Task objective
Write out exactly, excluding pictures, the lines from the one containing "Click the Delete Task trash icon" through the end of the data, both included.
==========
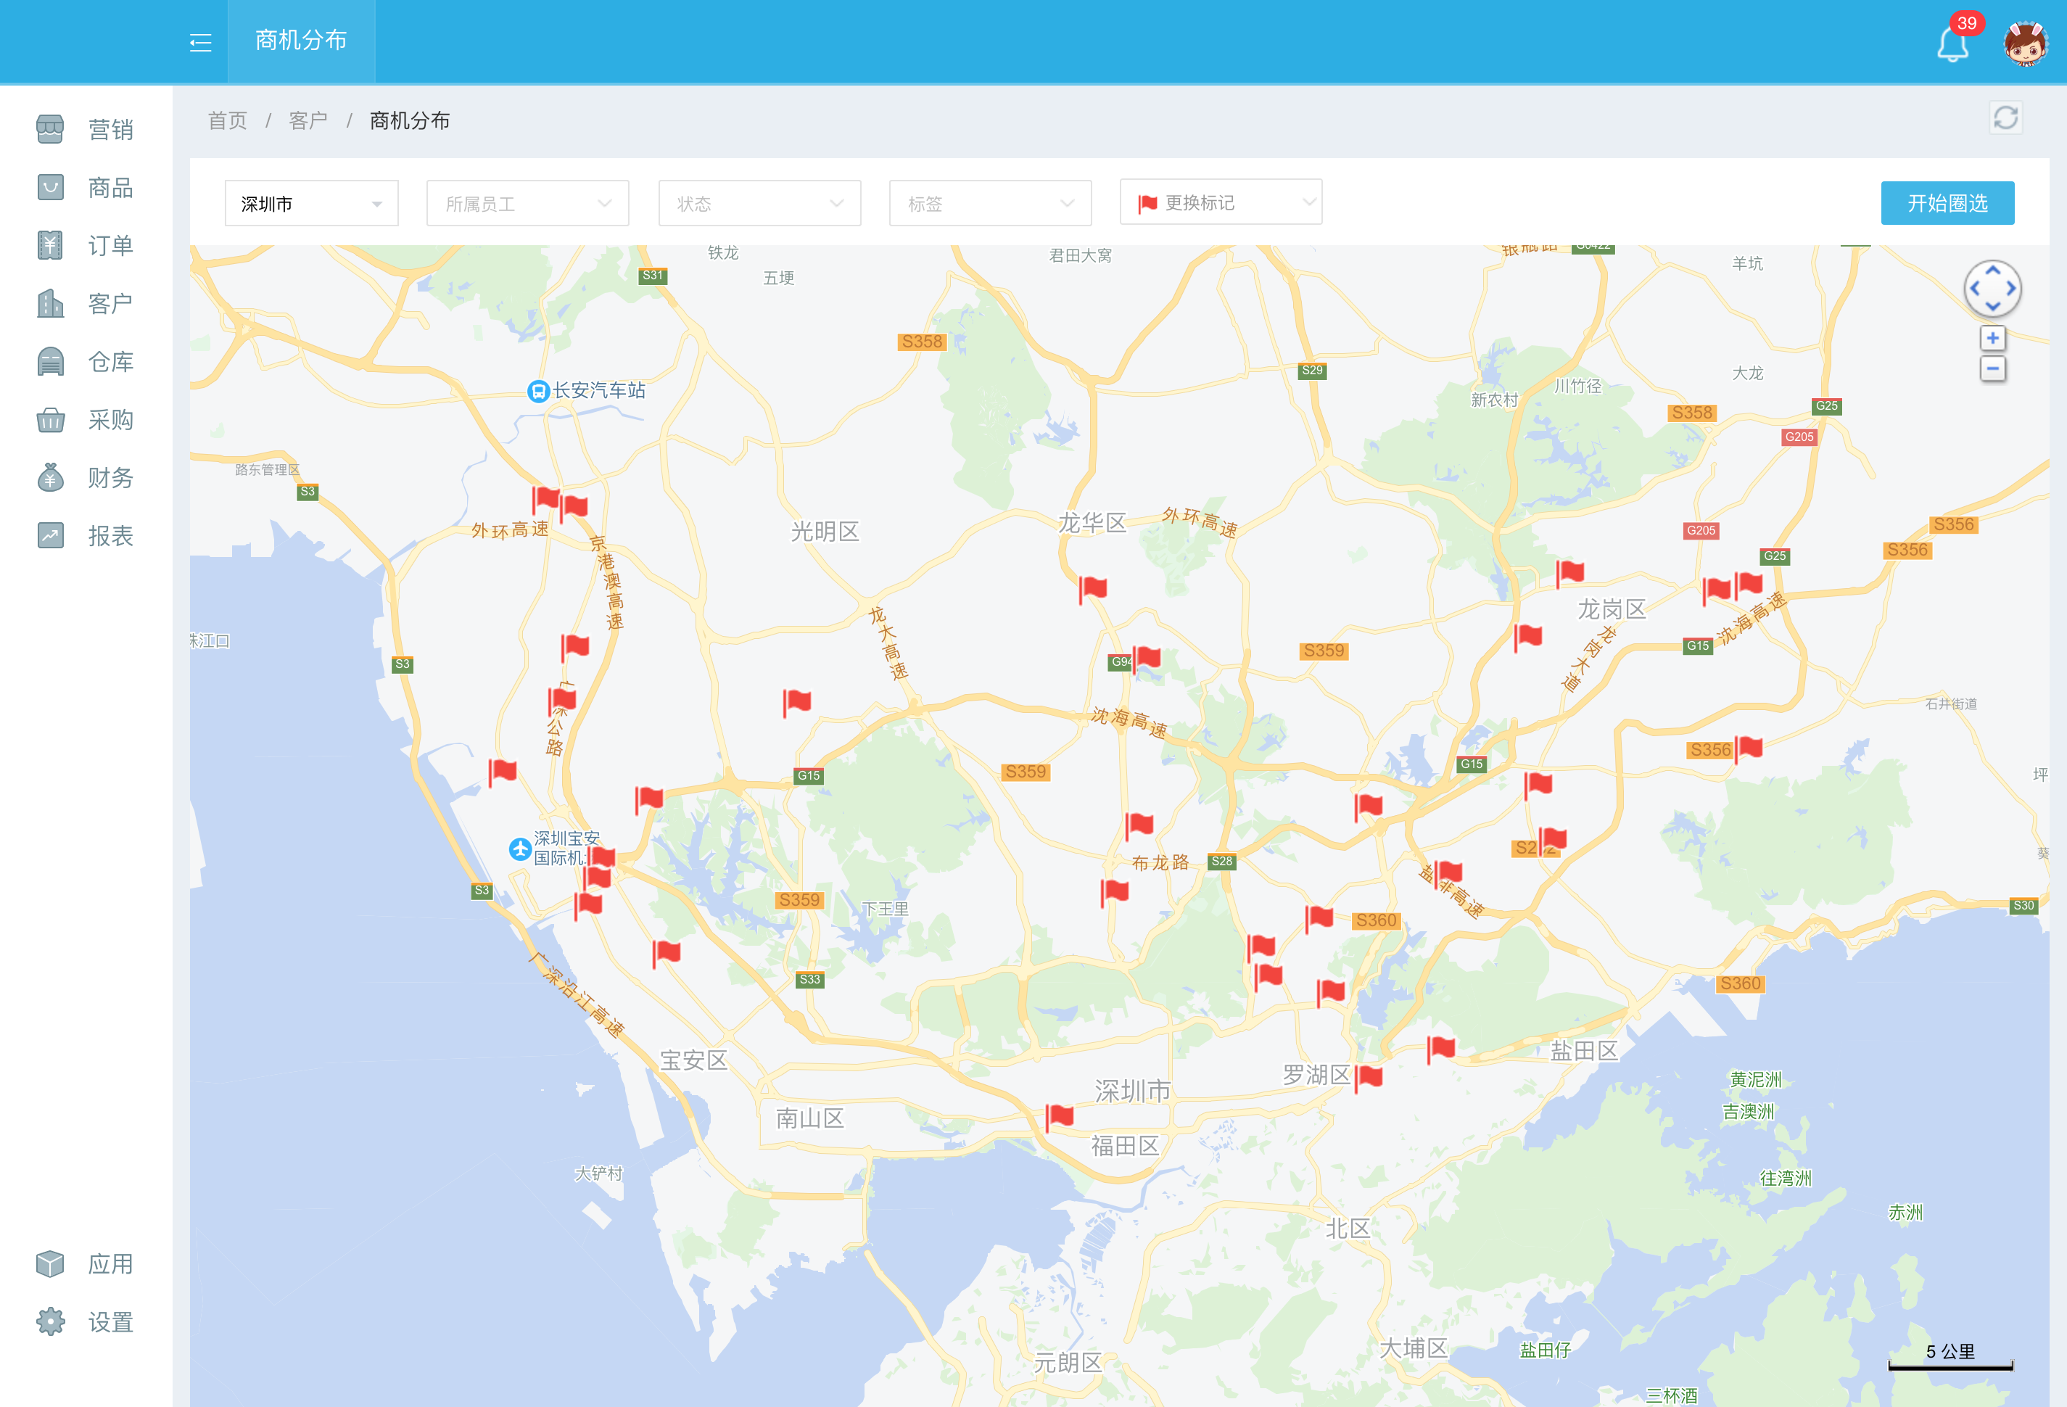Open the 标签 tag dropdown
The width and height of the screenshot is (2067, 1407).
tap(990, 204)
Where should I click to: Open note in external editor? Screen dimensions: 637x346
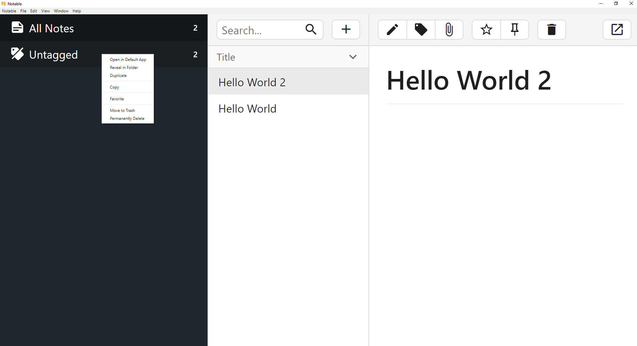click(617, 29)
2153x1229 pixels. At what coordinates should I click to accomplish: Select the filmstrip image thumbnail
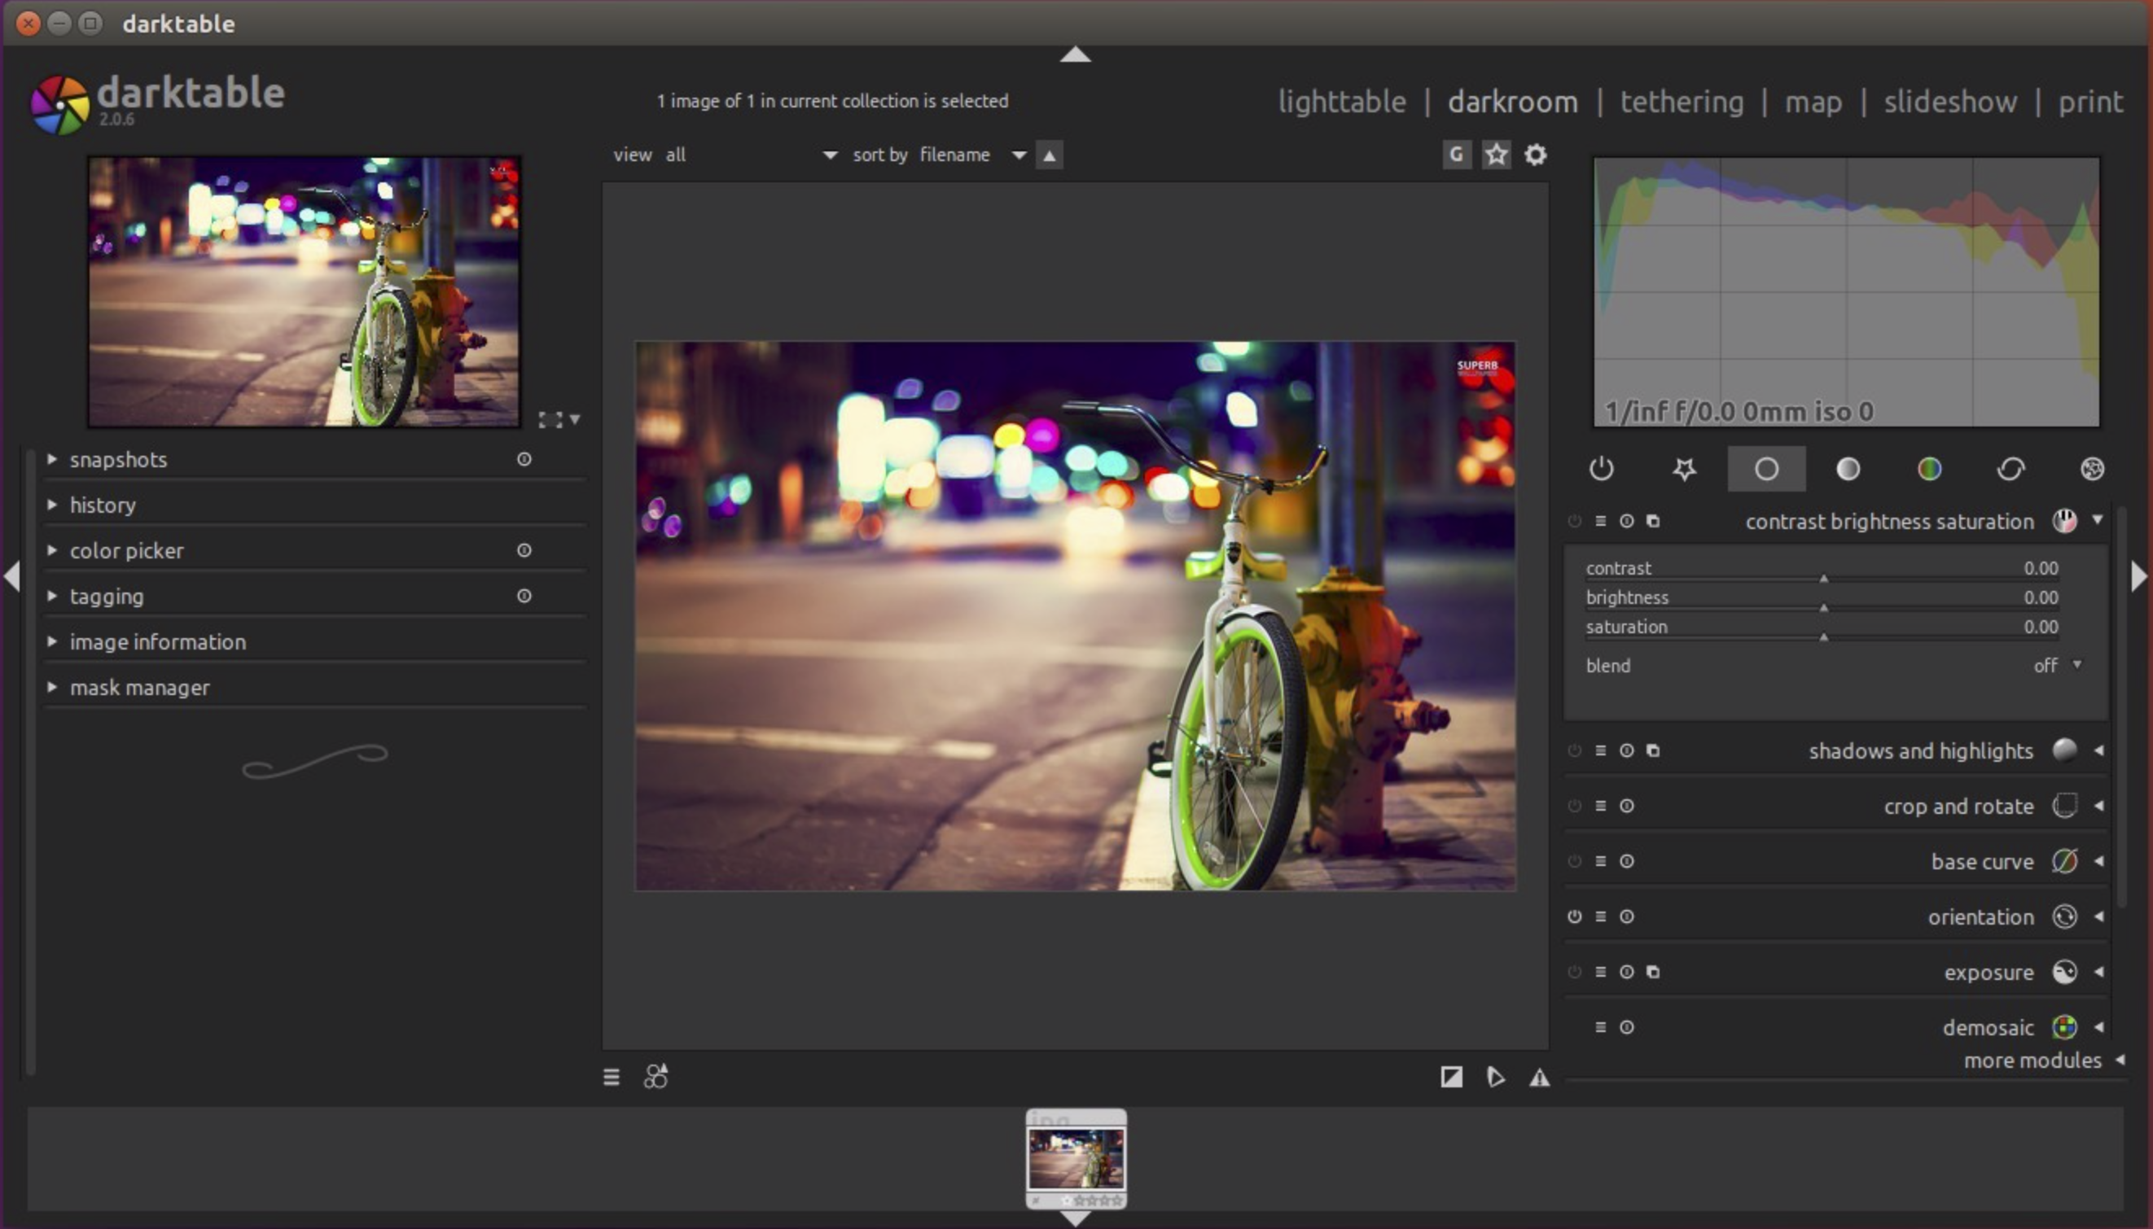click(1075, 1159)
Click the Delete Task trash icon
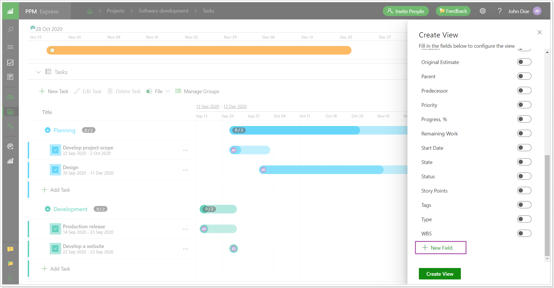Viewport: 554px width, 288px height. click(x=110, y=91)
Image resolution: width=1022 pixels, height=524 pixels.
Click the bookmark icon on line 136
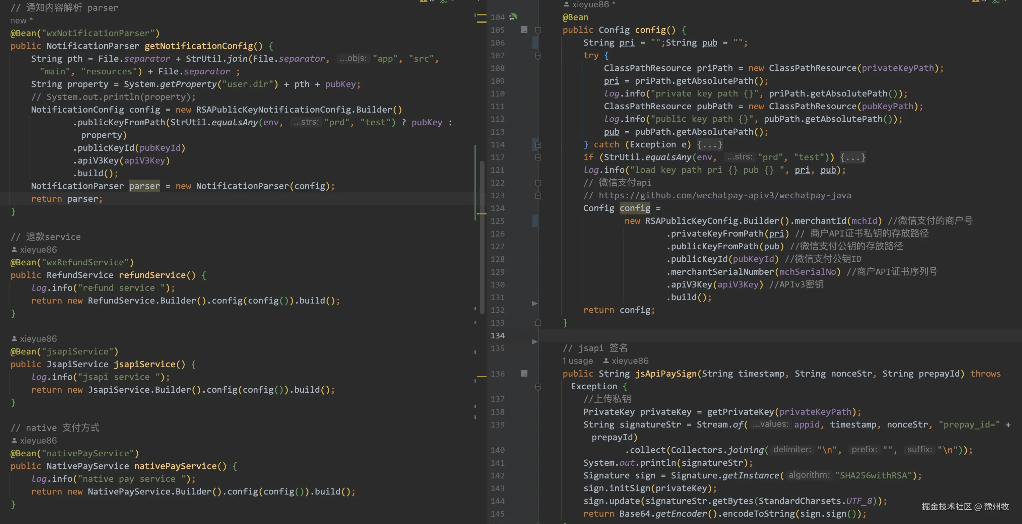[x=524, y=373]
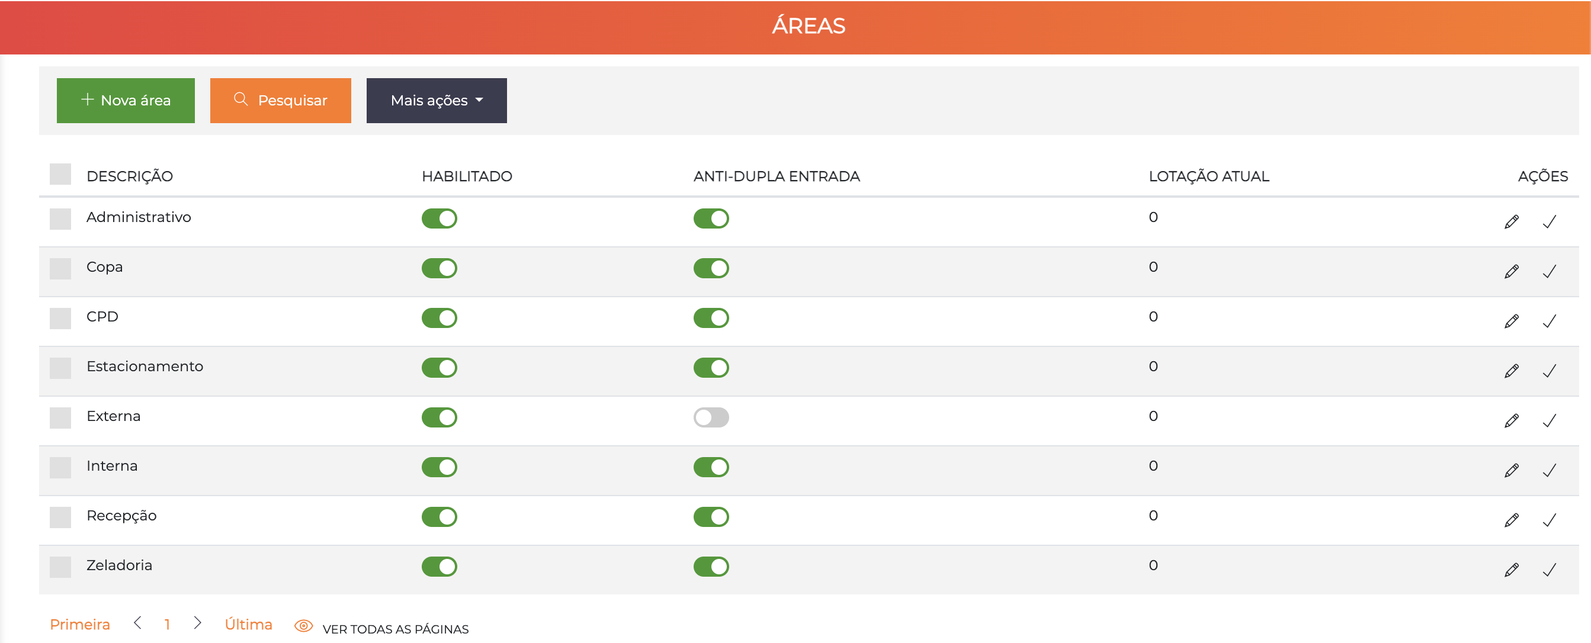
==========
Response
Click the Delete Task trash icon
Viewport: 554px width, 288px height. click(x=110, y=91)
Image resolution: width=1022 pixels, height=524 pixels.
Click the bookmark icon on line 136
[x=524, y=373]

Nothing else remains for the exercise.